FE&S: What about guests with allergies — how do you cater to them?
MF: We run a daily allergy list for the front-of-the-house staff and they are trained to systematically ask if there are any allergies at every table. When allergy orders come into the kitchen they are printed on different color paper and flagged with the name of the guest and the room number, so when a guest is seated we know what their allergy is. We use new pots and pans, new china and dedicated ovens, and all the preparation and dishwashing is separated. Even if it isn’t a life threatening situation, we still treat food preferences as an allergy. This pays back because our guests are more comfortable eating at our restaurants — they know if they go to a Four Seasons they will be taken care of.
FE&S: With such a high volume and so many special diets, how do you set up your kitchen to be as efficient as possible?
MF: Each restaurant has its own kitchen, and then we have a banquet kitchen. This is important, too, because it gives our chefs the ability to design a menu that works with the equipment he has in his kitchen. We also have to be extremely efficient and organized because sourcing equipment is a challenge being in Hawaii. If you’re in San Francisco and your fridge breaks you can get another one the next morning. Here you call and maybe next month you get a new fridge. So first of all you have to plan. You cannot easily fly things in because it would cost three or four times more. Everything comes in on a barge. We have to have a very strong equipment maintenance program and a strong cleaning program and work very closely with our engineering department to reduce breakage. We also have to calculate the life of equipment a little earlier. A certain brand might last five years for most people but here we have to plan on having to buy that equipment again in four years.
FE&S: What about some of the more technologically advanced equipment on the market — do you use those pieces?

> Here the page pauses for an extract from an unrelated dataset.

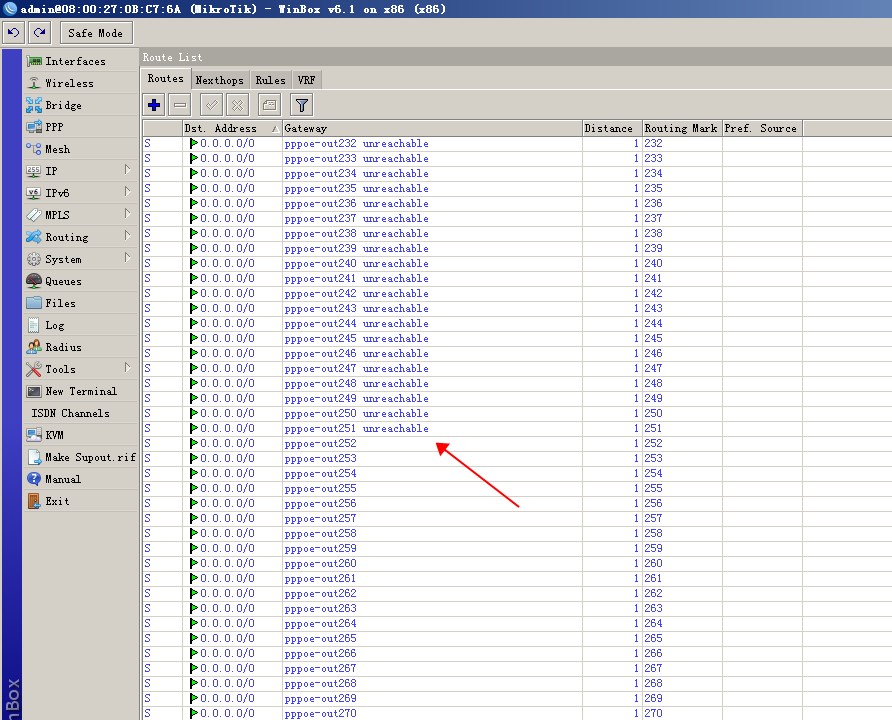Open New Terminal from sidebar
The width and height of the screenshot is (892, 720).
[x=80, y=391]

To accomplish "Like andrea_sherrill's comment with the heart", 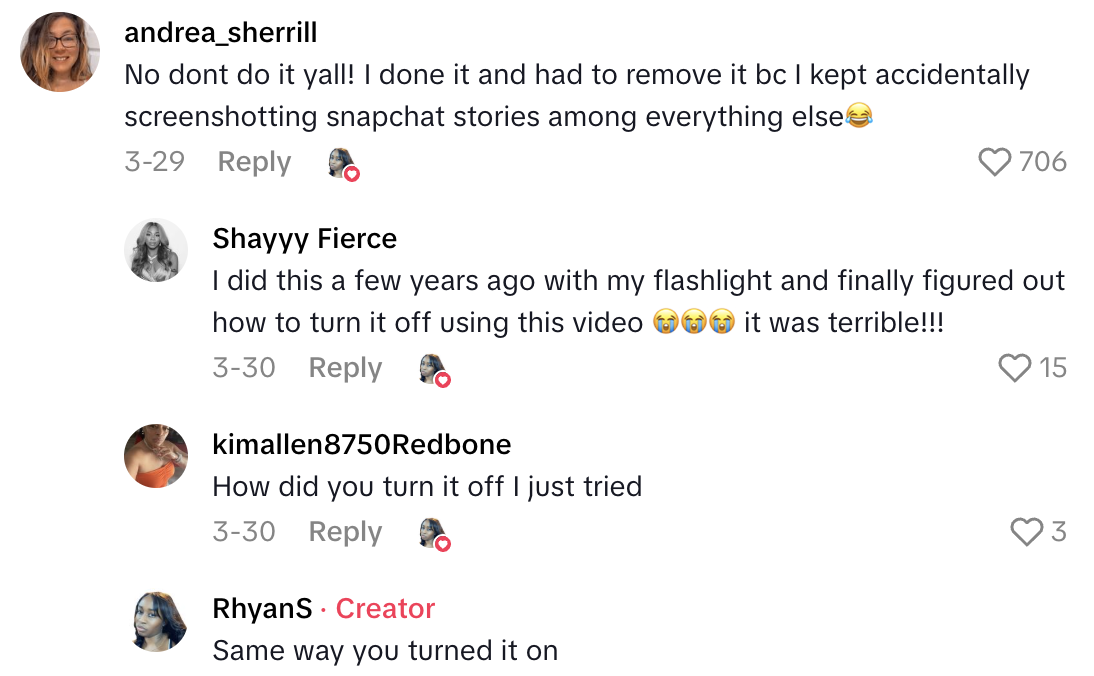I will coord(994,162).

MF: There is also not as much room for complexity; the cooking has to be very focused on simplicity of execution and the quality of the ingredient. For instance, it doesn’t make sense for a place like here to use a combi steamer with a touchscreen and a Bluetooth because if it breaks, no one can fix it. We try to go back to basics with our equipment selection and cooking style. For example in Hawaii, we cook the pig in the dirt — you can buy a $10,000 special oven but you still won’t cook the pig as well as that. We don’t use powders or foams. We cure the natural way with salt.